Sunday, October 22, 2017

From THE CROWD to PSYCHO

In my previous blog piece, I wrote about some realistic visual detail in a silent film classic, THE CROWD.  That 1928 drama was directed by King Vidor.  The newlyweds in New York City, the housewife and the office employee husband, live in a small, low-income apartment.  In a sequence that takes place on Christmas Eve, we see the wife happily making dinner.  Relatives are coming over from her side of the family.  The husband is getting ready and the bathroom door is open.  Several times, see inside the small bathroom.  There's a sink and a toilet.  When the Motion Picture Production Codes would minimize film-making freedom starting in the early 1930 and be pretty strict through the 1950s, you would not see toilets in Hollywood films.  There would be large, glamorous bathrooms -- like the one Lana Turner had as a ZIEGFELD GIRL (1941) or Clifton Webb as Waldo Lydecker had in LAURA (1944), but you would never see a toilet.  In the bright Doris Day and David Niven comedy, PLEASE DON'T EAT THE DAISIES (1960), we see a family outgrow its Manhattan apartment and move to a big house in Connecticut.  There's a scene in the apartment bathroom.  The toilet is implied.  We don't see it.  THE CROWD gave us a realistic look at working class life in the big city.
The production codes were moral guidelines.  Basically, codes felt like the unlikable, conservative new principal in a high school for the performing arts.  Starting in the early 30s, there were rules against nudity, scenes of passion and lustful kissing, discussions of sexual aberrations, too much alcohol for a good time (Prohibition was in effect) and interracial relationships.  Those were some of the production code no-no's.  Realism like Vidor's in THE CROWD would disappear for a time as the Hollywood film-making technology advanced.
Directors like Billy Wilder (SOME LIKE IT HOT, THE APARTMENT) and Alfred Hitchcock artistically challenged the codes by showing that they'd grown outdated because society had grown up.  Look at Hitchcock's masterpiece.  Just like Vidor's THE CROWD, Hitchcock shows us a toilet.  It's a realistic visual because it's in a motel bathroom next to the shower.

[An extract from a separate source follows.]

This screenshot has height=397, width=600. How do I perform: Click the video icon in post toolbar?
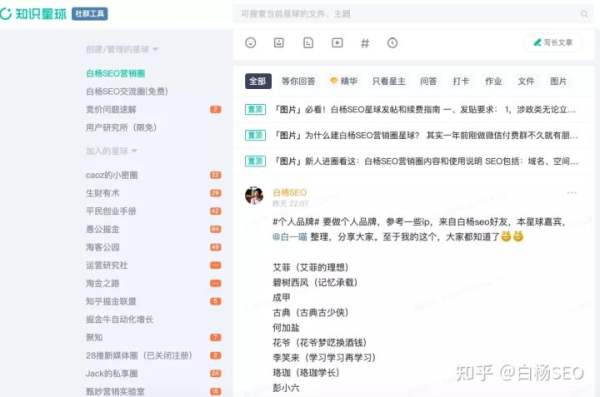coord(337,42)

Hitchcock's 1960 shocker was a groundbreaker.  And a box office champ.  Just like Doris Day and Grace Kelly, blondes who had a "good girl" movie image and did lead roles for Hitchcock, Janet Leigh was blonde and had graduate from years of a "girl next door" image at MGM in the 1940s.  Come the 1950s, she'd be half of one of Hollywood's hottest couples.  She was married to Tony Curtis.  Hitchcock cuts away that "good girl" image and makes her a sexy, smart, non-virgin.  I'm sure you've seen PSYCHO and don't need me to tell you what puts her character, Marion Crane, on the road to the Bates Motel.
Not only does Hitchcock do the unheard of -- he kills off the leading lady played by a top Hollywood star in the first third of the movie -- he has her character fall over dead in a close-up with....a toilet.
If you had shown an MGM leading lady in the same shot with a toilet in the 1940s, the head of studio boss L.B. Mayer would've exploded like those of the evil aliens hearing Slim Whitman music in MARS ATTACKS!

Janet Leigh received a Best Supporting Actress Oscar nomination for PSYCHO.

Three of the top ten box office hits for 1960 were PSYCHO, Billy Wilder's THE APARTMENT and PLEASE DON'T EAT THE DAISIES.

In a way, an ordinary toilet became a visual symbol of early realism and later revolution in film-making.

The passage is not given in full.